Glastonbury

Chambers's Encyclopaedia, Volume 5: Friday to Humanitarians, p. 249

Glastonbury, an ancient municipal borough of Somersetshire, lies, engirt by the river Brue, amid orchards and level pastures—once fen-land—at the foot of the conical tower-crowned Tor (500 feet), 6 miles by rail SSW. of Wells, and 36 S. of Bristol. The Celtic Ynysvitrin, the Avalon of Arthurian legend, and the Glaestingaburh or Glæstings' borough of the West Saxons, it was hither, says William of Malmesbury, that Joseph of Arimathæa came bearing the Holy Grail, here that he founded the first Christian church in Britain. On Weary-all Hill he planted his pilgrim's staff; it took root, and grew into the Holy Thorn, which blossomed miraculously every Old Christmas-eve until it was cut down by a Puritan. [Grafts from it flourish still; one at Sutton Poyntz, near Weymouth, duly blossomed on the night of the 5th January 1884 in presence of 250 persons. It is the Crataegus præcox of botanists.] Certain at least it is that, unlike Canterbury or York or London, 'Glastonbury was the one church of the first rank in England which stood as a memorial of British days, the only one which had lived unscathed through the storm of English conquest.' For the wattled basilica, which contained the grave of a St Patrick and of Gildas, was in 630 encased by Paulinus of York in boards and lead; and to the east of it in 719 King Ine reared the great church of SS. Peter and Paul.

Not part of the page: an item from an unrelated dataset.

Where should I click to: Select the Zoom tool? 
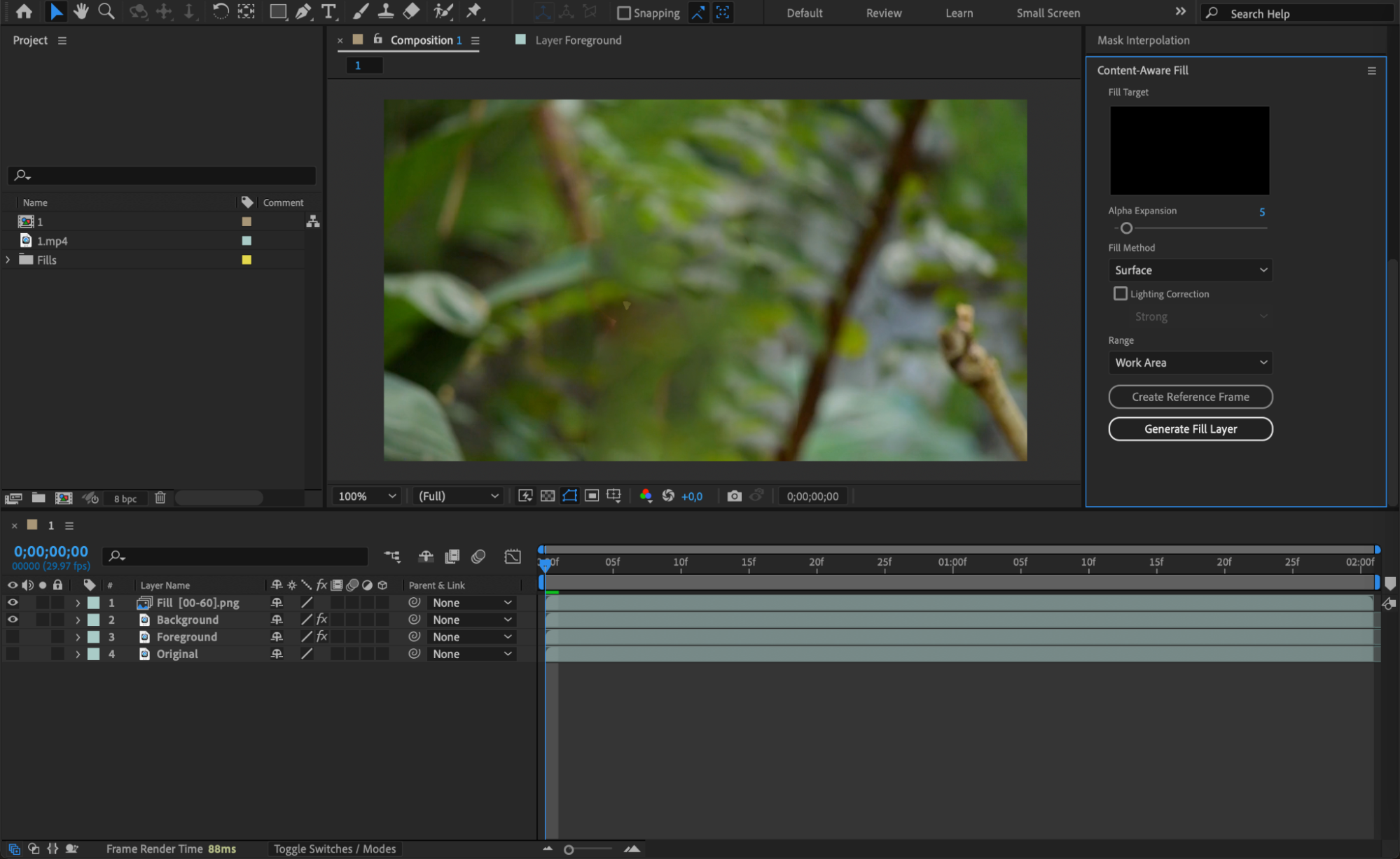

A black and white engraving of the Abbot's Kitchen in Glastonbury. The building is a large, multi-story stone structure with a prominent, conical-roofed tower on the left side. The tower has several levels with arched windows and a weather vane at the top. The main body of the building has a series of windows and a central arched entrance. The ground in front of the building is paved with cobblestones, and there are some trees and shrubs visible in the background.
The Abbot's Kitchen, Glastonbury.

This, spoiled by the Danes, was the abbey refounded by St Dunstan (q.v.) about 946, and became the sepulchre of Kings Edmund, Edgar, and Edmund Ironside, if not indeed of Dunstan himself, of Joseph of Arimathæa, or of Arthur and Guinevere. It had just been rebuilt when in 1184 the whole pile was consumed by fire; and the splendid minster, 528 feet long, then undertaken by Henry II., was not dedicated till 1303. In 1539

Richard Whiting, the last of its mitred abbots, was hanged on the Tor by Henry VIII.; and the ruins of this great Benedictine house, which had covered 60 acres, are now comparatively scanty, having long been the quarry of the district. Yet still on the site of the 'Vetusta Ecclesia' stands the roofless chapel of Our Lady or St Joseph, a fine example of Transition Norman, with its 15th-century crypt; still there is the massive stone Abbot's Kitchen (14th century), 33½ feet square, and 72 high, with its four huge fireplaces and pyramidal roof. Apart from its abbey and its two parish churches, one of which has a noble tower 140 feet high, Glastonbury is a quaint, old-world place, a very store of domestic antiquities, with the 15th-century Pilgrims' Inn (now the 'George'), the Tribunal, and the Abbot's Barn. Sharpham, 2 miles south-west, was Fielding's birthplace. Sheepskins, mats, rugs, gloves, and pottery are manufactured. Pop. (1851) 3325; (1891) 4119. A lake-dwelling was uncovered here in 1895. See GRAIL, ARTHUR; the Rev. R. Willis's Architectural History of Glastonbury Abbey (1866); Freeman's English Towns and Districts (1883); Gasquet, The Last Abbot of Glastonbury (1895).